Looking ahead: the Blackwell architecture

Nvidia’s Blackwell architecture introduces the fifth generation of NVLink and new NVSwitch chips. These advancements increase the bandwidth by two times to 1,800 GB/s per GPU and efficiency of GPU-to-GPU communication, enabling the processing of even larger and more complex models in real time. Only time will tell on this, though.

Some final thoughts

Nvidia’s NVLink and NVSwitch technologies are critical components in the ongoing development of LLMs.
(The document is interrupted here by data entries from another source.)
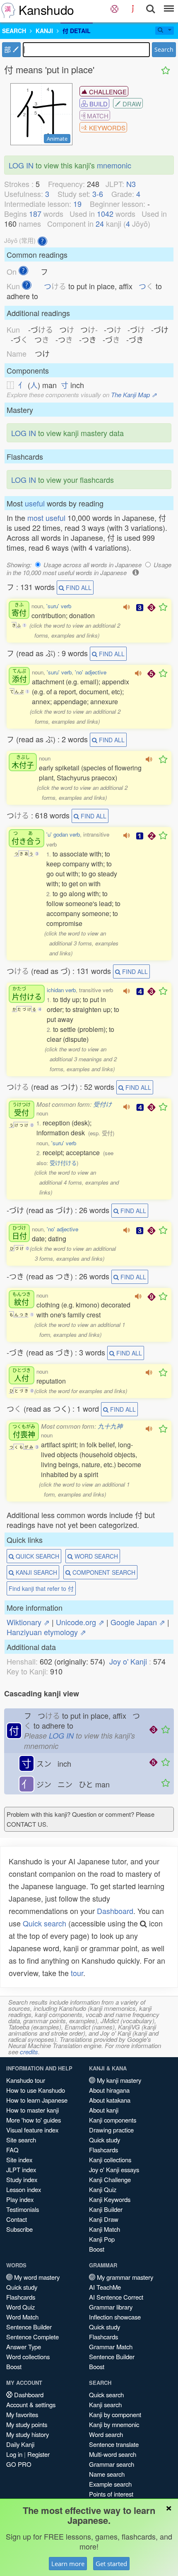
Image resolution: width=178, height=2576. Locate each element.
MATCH (96, 115)
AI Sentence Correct (116, 2297)
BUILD (98, 103)
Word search (106, 2434)
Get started (111, 2563)
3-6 (97, 193)
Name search (107, 2474)
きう (26, 838)
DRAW (131, 103)
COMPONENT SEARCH (103, 1572)
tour (77, 1972)
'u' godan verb (63, 834)
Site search (21, 2139)
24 (100, 223)
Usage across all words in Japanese (92, 564)
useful (35, 503)
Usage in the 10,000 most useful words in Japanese (89, 568)
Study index (21, 2179)
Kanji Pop (102, 2239)
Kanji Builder (106, 2209)
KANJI (44, 30)
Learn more (67, 2563)
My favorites (22, 2414)
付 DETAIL (77, 30)
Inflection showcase (115, 2316)
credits (29, 2051)
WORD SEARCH (95, 1556)
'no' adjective (90, 672)
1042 (105, 213)
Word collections (28, 2356)
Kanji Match (104, 2229)
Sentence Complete (32, 2336)
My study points (26, 2424)
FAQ (12, 2149)
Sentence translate (114, 2444)
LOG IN (21, 165)
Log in (14, 2454)
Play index (20, 2199)
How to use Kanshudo (35, 2090)
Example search (110, 2484)
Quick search (44, 1923)
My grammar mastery (124, 2277)
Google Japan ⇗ (138, 1622)
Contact (16, 2219)
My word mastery (36, 2277)
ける (27, 994)
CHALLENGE (107, 91)
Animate (57, 138)
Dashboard (115, 1910)
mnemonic (114, 165)
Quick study (104, 2139)
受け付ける (63, 1163)
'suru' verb (58, 606)
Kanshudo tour (25, 2080)
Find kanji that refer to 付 (41, 1588)
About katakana (109, 2100)
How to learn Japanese (36, 2100)
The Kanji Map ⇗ (134, 394)
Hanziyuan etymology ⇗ (46, 1631)
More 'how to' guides (33, 2119)
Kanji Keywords (109, 2199)
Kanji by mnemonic (114, 2424)
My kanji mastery (118, 2080)
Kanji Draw (103, 2219)
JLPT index (21, 2169)
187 (35, 213)
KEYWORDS (106, 127)
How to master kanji (32, 2110)
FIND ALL (77, 587)
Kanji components (112, 2119)
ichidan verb (61, 990)
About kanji (103, 2110)
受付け (102, 1104)
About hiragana (109, 2090)
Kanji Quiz (102, 2189)
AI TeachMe (105, 2287)
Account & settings (30, 2404)
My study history (27, 2434)
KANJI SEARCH (35, 1572)
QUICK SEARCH (36, 1556)
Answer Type (23, 2346)
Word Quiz (20, 2307)
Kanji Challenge (110, 2179)
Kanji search (105, 2404)
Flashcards (103, 2149)
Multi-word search (112, 2454)
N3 (131, 183)
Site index (19, 2159)
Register (38, 2454)
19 (77, 203)
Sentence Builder (29, 2326)
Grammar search (111, 2464)
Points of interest (111, 2494)
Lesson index (23, 2189)
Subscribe (19, 2229)
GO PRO (18, 2464)
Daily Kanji (20, 2444)
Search (163, 49)
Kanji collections (110, 2159)
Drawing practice (111, 2129)
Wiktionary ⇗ (28, 1622)
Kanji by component (115, 2414)
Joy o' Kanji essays (114, 2169)
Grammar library (110, 2307)
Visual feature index (32, 2129)
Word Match (22, 2316)
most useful (46, 517)
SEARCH (14, 30)
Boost (96, 2249)
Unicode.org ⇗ (80, 1622)
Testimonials (22, 2209)
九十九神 (110, 1426)
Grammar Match (110, 2346)
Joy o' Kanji (128, 1661)
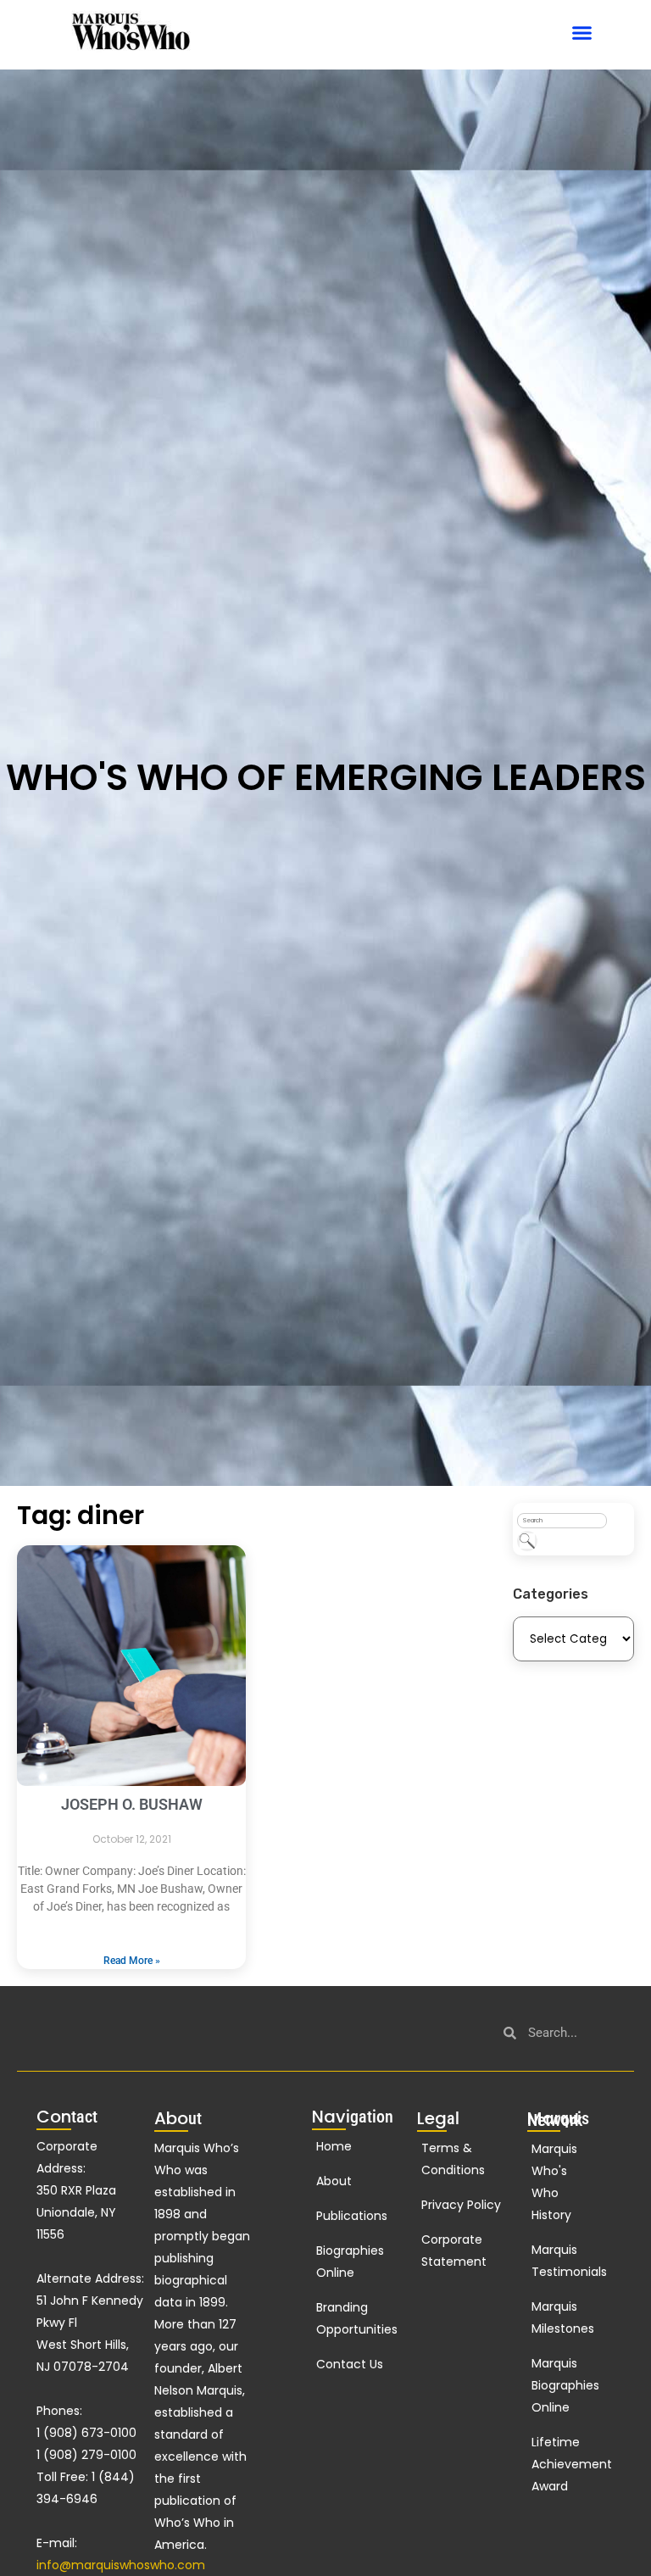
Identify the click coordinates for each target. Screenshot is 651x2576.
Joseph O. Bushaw (132, 1804)
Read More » (131, 1961)
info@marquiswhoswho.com (120, 2565)
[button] (582, 33)
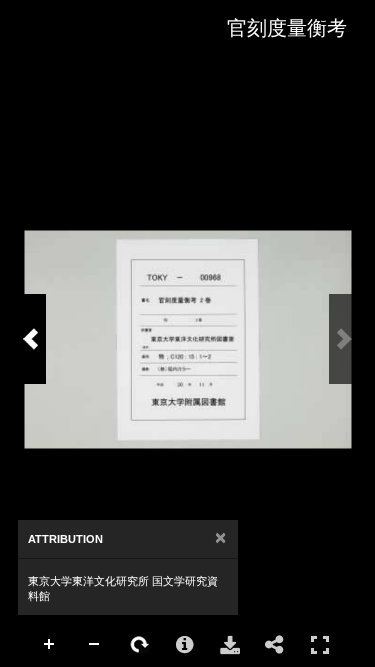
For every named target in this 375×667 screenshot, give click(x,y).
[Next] (31, 339)
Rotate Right (140, 645)
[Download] (230, 645)
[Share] (275, 645)
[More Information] (185, 645)
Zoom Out (95, 645)
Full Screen (320, 645)
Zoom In (50, 645)
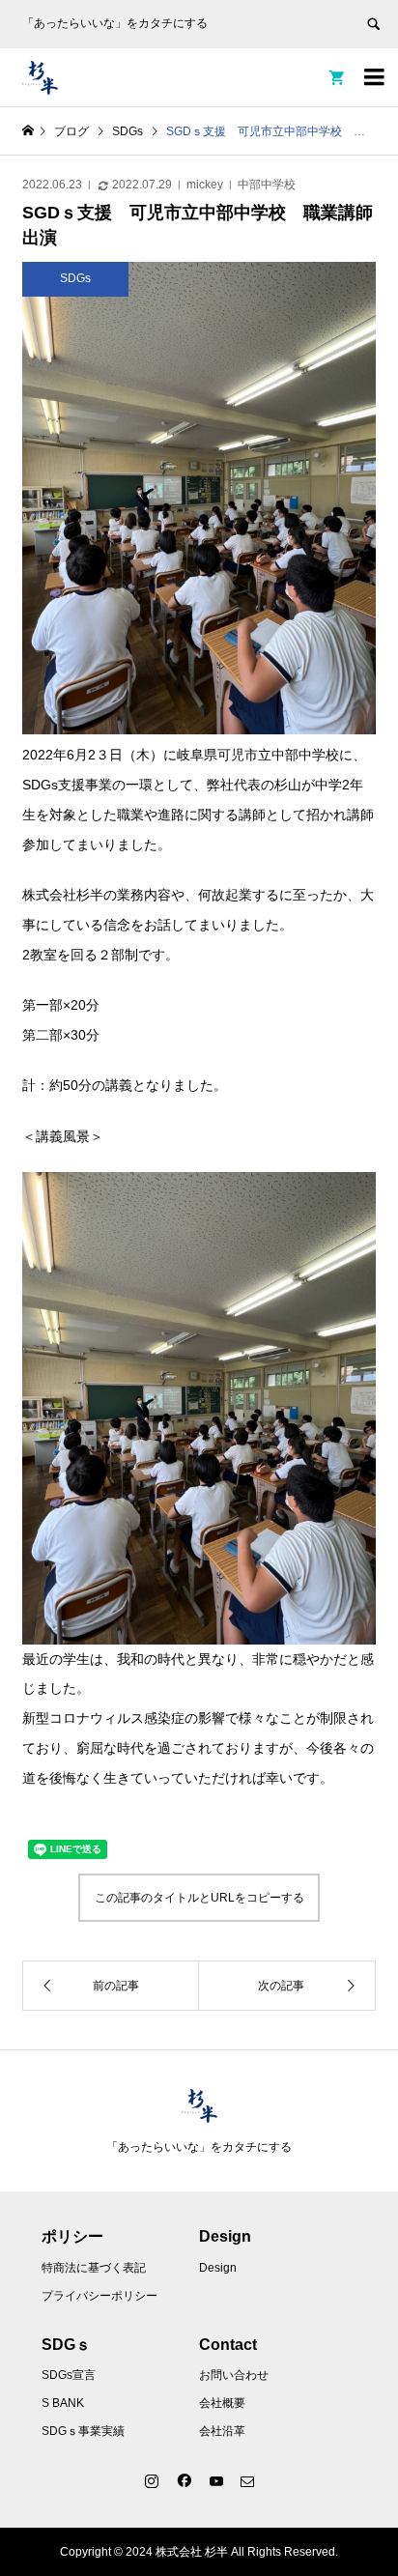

In thinking about these technologies and the rapid pace of development, there are three key points to keep in mind:

  • Enhanced GPU communication is on the way: Nvidia’s NVLink and NVSwitch will improve GPU-to-GPU data transfer and reduce latency in LLM inference.
  • Scalability for larger models is achievable: These technologies enable efficient scaling in multi-GPU systems while maintaining high performance even as model sizes increase.
  • Nvidia has Blackwell in the wings: The upcoming Blackwell architecture will introduce further advancements, boosting performance for even more complex AI models.

These developments are exciting, and it will be interesting to see how the industry and customers respond. Nvidia continues to push the AI envelope, and that has kept it in the lead, but the race is far from over.

Zeus Kerravala is a principal analyst at ZK Research, a division of Kerravala Consulting. He wrote this article for SiliconANGLE.